The Pot O’ Gold victory was the first of Strawkins’ four stakes wins at four different tracks, including two at Ruidoso Downs. The Boyles paid a supplemental fee to enter the Rainbow Derby trials and a $40,000 supplemental fee to enter the All American Derby trials, where Strawkins drew the number one post position on a sloppy track to finish third. It was his first defeat at the New Mexico track following four wins; he has a lifetime record of 10 wins from 14 starts.

Among Strawkins’ fans at Ruidoso Downs on Derby day will be Tom and Jan Tofell, Millsap, Texas, who own Nylas Special Girl, a full sister to Strawkins’ dam and the mother of Smart Little Philus, by cutting sire Smart Little Jerry.

The Tofells, who worked for Ernest Cannon and cared for Jae Bar Fletch, when Cannon and Kenny Patterson rode the stallion as 1991 NCHA Non-Pro and 1989 Open World Champion, acquired Nylas Special Girl in 1996, at two, when they traded a “kid’s horse” for her.

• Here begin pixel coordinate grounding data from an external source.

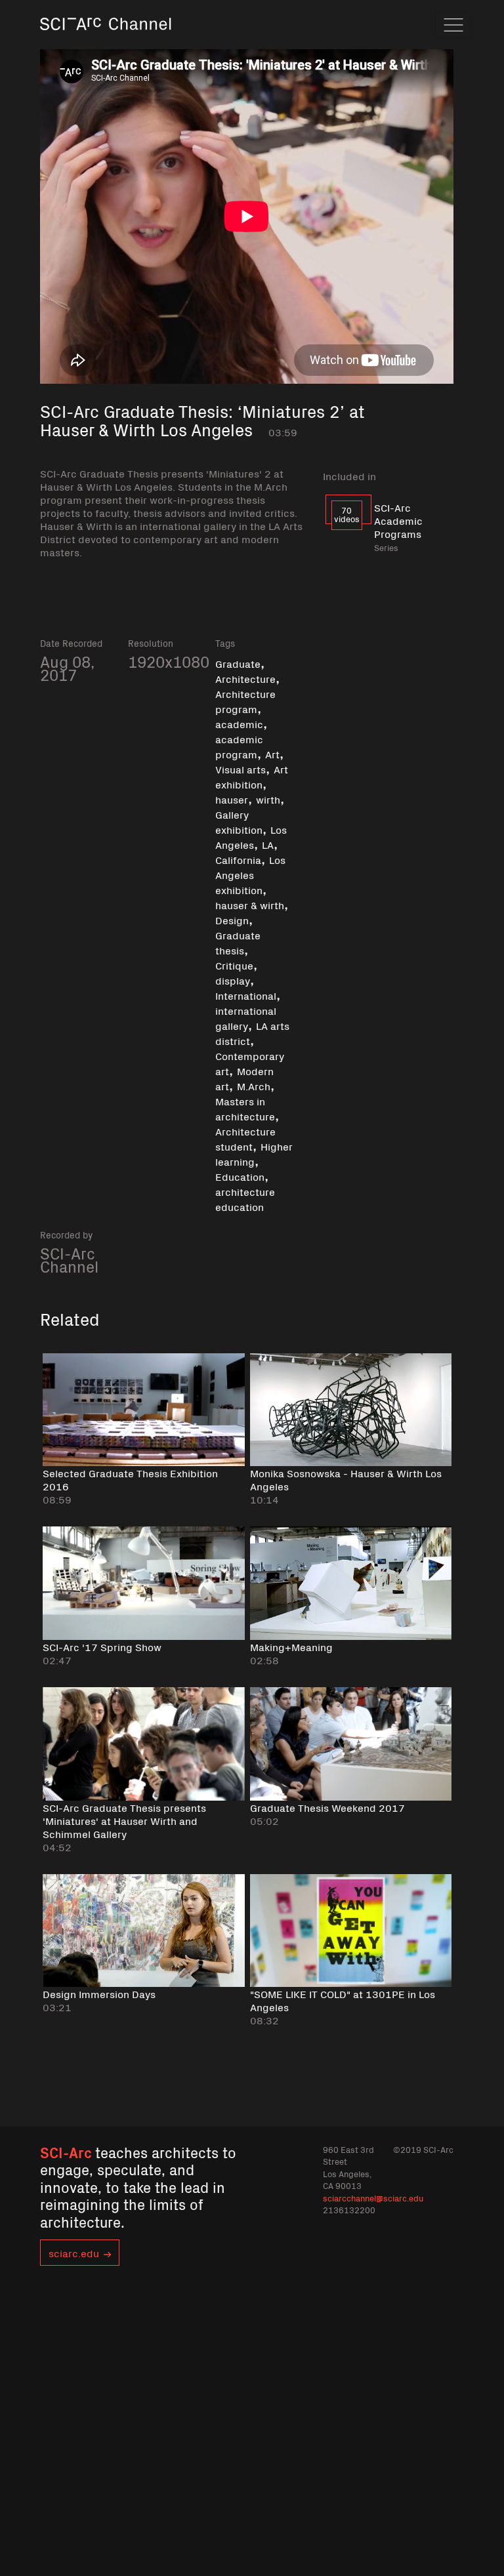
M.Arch (253, 1085)
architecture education (245, 1199)
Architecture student (245, 1138)
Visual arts (240, 769)
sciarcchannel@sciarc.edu (373, 2198)
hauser (231, 799)
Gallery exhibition (238, 821)
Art (272, 753)
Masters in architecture (245, 1108)
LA (268, 844)
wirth (268, 799)
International (245, 995)
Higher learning (254, 1153)
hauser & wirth (249, 904)
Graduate (238, 663)
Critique (234, 965)
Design (232, 919)
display (232, 980)
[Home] (105, 42)
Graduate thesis (238, 942)
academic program (239, 746)
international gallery (245, 1017)
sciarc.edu (74, 2252)
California (238, 859)
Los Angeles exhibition (250, 874)
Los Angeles (251, 836)
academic (239, 723)
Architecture (245, 678)
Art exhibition (251, 776)
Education (239, 1176)
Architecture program (245, 701)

The mare had been started once on the track and earned $475, and Jan thought she might make a nice barrel racer. Tom, however, had toyed with the idea of crossing a cutting horse to a racehorse, and when he received a breeding to Smart Little Jerry for helping to form that stallion’s syndicate, Nylas Special Girl went to the breeding barn instead of to the barrel races.

Smart Little Philus was the first foal out of Nylas Special Girl, as well as Smart Little Jerry’s first foal. Jason Clark(pictured right) trained the filly and showed her as one of the high-scoring horses in the first go-round of the NCHA Futurity.

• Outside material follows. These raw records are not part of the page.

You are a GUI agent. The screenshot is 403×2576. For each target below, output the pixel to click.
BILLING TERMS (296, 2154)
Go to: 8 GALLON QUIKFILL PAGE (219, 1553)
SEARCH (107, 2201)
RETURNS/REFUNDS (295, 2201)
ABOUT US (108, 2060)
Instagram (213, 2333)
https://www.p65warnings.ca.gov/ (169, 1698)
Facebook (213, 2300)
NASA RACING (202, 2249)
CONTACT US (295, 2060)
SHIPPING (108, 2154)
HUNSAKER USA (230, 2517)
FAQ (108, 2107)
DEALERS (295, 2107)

“I was with Dan Lufkin when he decided to breed Doc N Missy to Dash For Cash,” Tofell recalled. “His idea was that if you breed an athlete to an athlete, you’re going to get an athlete.” Miss N Cash, 1987 NCHA Derby champion and NCHA Futurity sire, was the result of Lufkin’s cross.

“Shorty Freeman was one for it, too,” Tofell added. “He said that a little bit of race doesn’t hurt a bit in these horses.”

Bobby Pidgeon, owner of Bar H Ranche, noticed Smart Little Philus, when Clark was showing her. When Pidgeon inquired about her pedigree and found out about her strong racing blood, he offered Tofell a breeding to Dual Pep in exchange for an embryo from Nylas Special Girl. The foals are now two-year-olds and training well.

“Bobby said he likes a running Quarter Horse (as an outcross) rather than a Thoroughbred because a Thoroughbred reaches and a Quarter Horse pulls,” Tofell explained.

This year, Nylas Special Girl produced two colts by Freckles Fancy Twist (one for the stallion’s owner, Daniel Bloom, and one for Tofell), and she is carrying a Bets CD foal for 2007. In 2007, however, Nylas Special Girl may go another route.

“I took her papers over to Sleepy Gilbreath,” explained Tofell, referring to the leading race trainer and All American Futurity winner. “He looked at them and said, ‘You know, you might have one of the best bred mares in the State of Texas and you’re breeding her to a damned cutting horse.’ It was kind of funny, but we’re thinking about breeding her to Brimmerton next year.”

Brimmerton, a son of First Down Dash who stands at the Four Sixes Ranch, won the 2004 Rainbow Derby and All American Derby.